__Records for this exercise__.
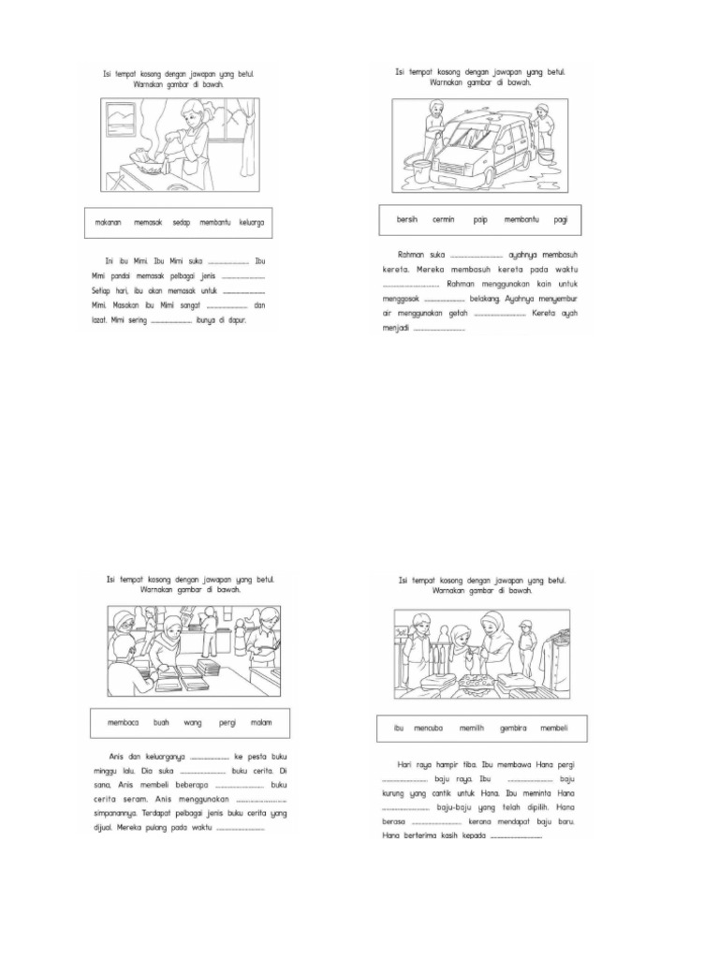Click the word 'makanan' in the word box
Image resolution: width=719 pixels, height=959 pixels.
[110, 224]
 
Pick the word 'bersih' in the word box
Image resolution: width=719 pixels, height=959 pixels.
[407, 219]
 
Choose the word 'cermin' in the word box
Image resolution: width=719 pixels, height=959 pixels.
[443, 219]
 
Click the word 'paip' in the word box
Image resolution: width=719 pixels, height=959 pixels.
[480, 219]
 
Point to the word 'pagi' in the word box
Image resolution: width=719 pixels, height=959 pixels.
[561, 219]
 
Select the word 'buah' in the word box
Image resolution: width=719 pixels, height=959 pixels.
[162, 724]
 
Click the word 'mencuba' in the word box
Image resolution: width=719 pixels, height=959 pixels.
[433, 728]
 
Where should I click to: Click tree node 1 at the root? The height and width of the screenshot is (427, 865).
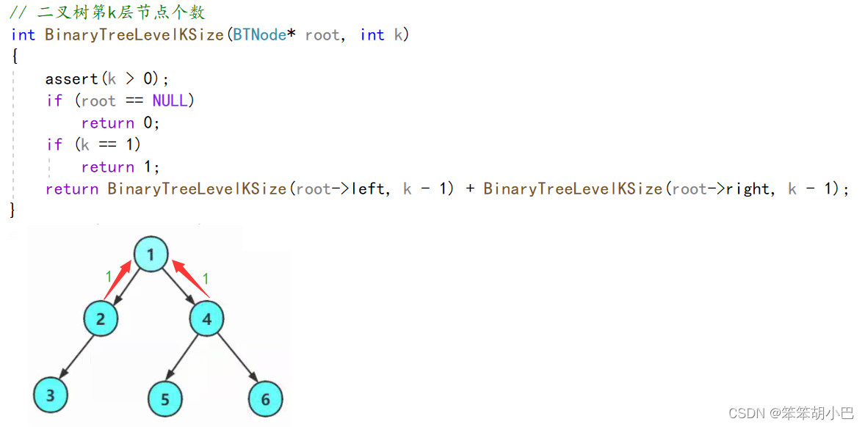(x=151, y=255)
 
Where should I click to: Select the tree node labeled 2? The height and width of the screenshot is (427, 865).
(x=101, y=319)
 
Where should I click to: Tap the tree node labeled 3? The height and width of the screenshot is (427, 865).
(x=50, y=395)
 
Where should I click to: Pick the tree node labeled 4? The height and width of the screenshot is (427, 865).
(x=206, y=319)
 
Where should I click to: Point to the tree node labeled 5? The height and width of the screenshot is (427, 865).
(x=164, y=399)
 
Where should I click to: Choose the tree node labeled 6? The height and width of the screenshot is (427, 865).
(x=265, y=399)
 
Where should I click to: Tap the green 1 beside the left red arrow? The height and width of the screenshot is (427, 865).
(x=109, y=277)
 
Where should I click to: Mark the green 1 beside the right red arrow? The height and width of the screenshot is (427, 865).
(x=206, y=278)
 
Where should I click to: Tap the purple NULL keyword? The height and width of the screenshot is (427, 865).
(x=170, y=101)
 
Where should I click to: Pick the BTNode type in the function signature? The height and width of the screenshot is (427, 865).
(x=259, y=34)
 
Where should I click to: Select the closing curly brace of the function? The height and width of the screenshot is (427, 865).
(x=12, y=211)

__Exercise prompt__.
Copy the lines above word for word, leaving out the pictures.

__Worked solution__.
Click the word 'makanan' in the word box
Image resolution: width=719 pixels, height=959 pixels.
[110, 224]
 
Pick the word 'bersih' in the word box
Image resolution: width=719 pixels, height=959 pixels.
[407, 219]
 
Choose the word 'cermin' in the word box
Image resolution: width=719 pixels, height=959 pixels.
[443, 219]
 
Click the word 'paip' in the word box
Image resolution: width=719 pixels, height=959 pixels.
[480, 219]
 
Point to the word 'pagi' in the word box
Image resolution: width=719 pixels, height=959 pixels.
[561, 219]
 
Select the word 'buah' in the word box
Image resolution: width=719 pixels, height=959 pixels.
[162, 724]
 
Click the word 'mencuba' in the word box
Image resolution: width=719 pixels, height=959 pixels.
[433, 728]
 
Where should I click to: Click tree node 1 at the root? The height and width of the screenshot is (427, 865).
(x=151, y=255)
 
Where should I click to: Select the tree node labeled 2? The height and width of the screenshot is (427, 865).
(x=101, y=319)
 
Where should I click to: Tap the tree node labeled 3? The height and width of the screenshot is (427, 865).
(x=50, y=395)
 
Where should I click to: Pick the tree node labeled 4? The height and width of the screenshot is (427, 865).
(x=206, y=319)
 
Where should I click to: Point to the tree node labeled 5? The height and width of the screenshot is (427, 865).
(x=164, y=399)
 
Where should I click to: Choose the tree node labeled 6? The height and width of the screenshot is (427, 865).
(x=265, y=399)
 
Where should I click to: Tap the green 1 beside the left red arrow? The height and width of the screenshot is (427, 865).
(x=109, y=277)
 
Where should I click to: Mark the green 1 beside the right red arrow? The height and width of the screenshot is (427, 865).
(x=206, y=278)
 
Where should I click to: Tap the purple NULL keyword? The height and width of the screenshot is (427, 865).
(x=170, y=101)
 
Where should I click to: Pick the BTNode type in the function signature? The height and width of the screenshot is (427, 865).
(x=259, y=34)
 
Where should I click to: Select the closing curly brace of the function? The height and width of the screenshot is (427, 865).
(x=12, y=211)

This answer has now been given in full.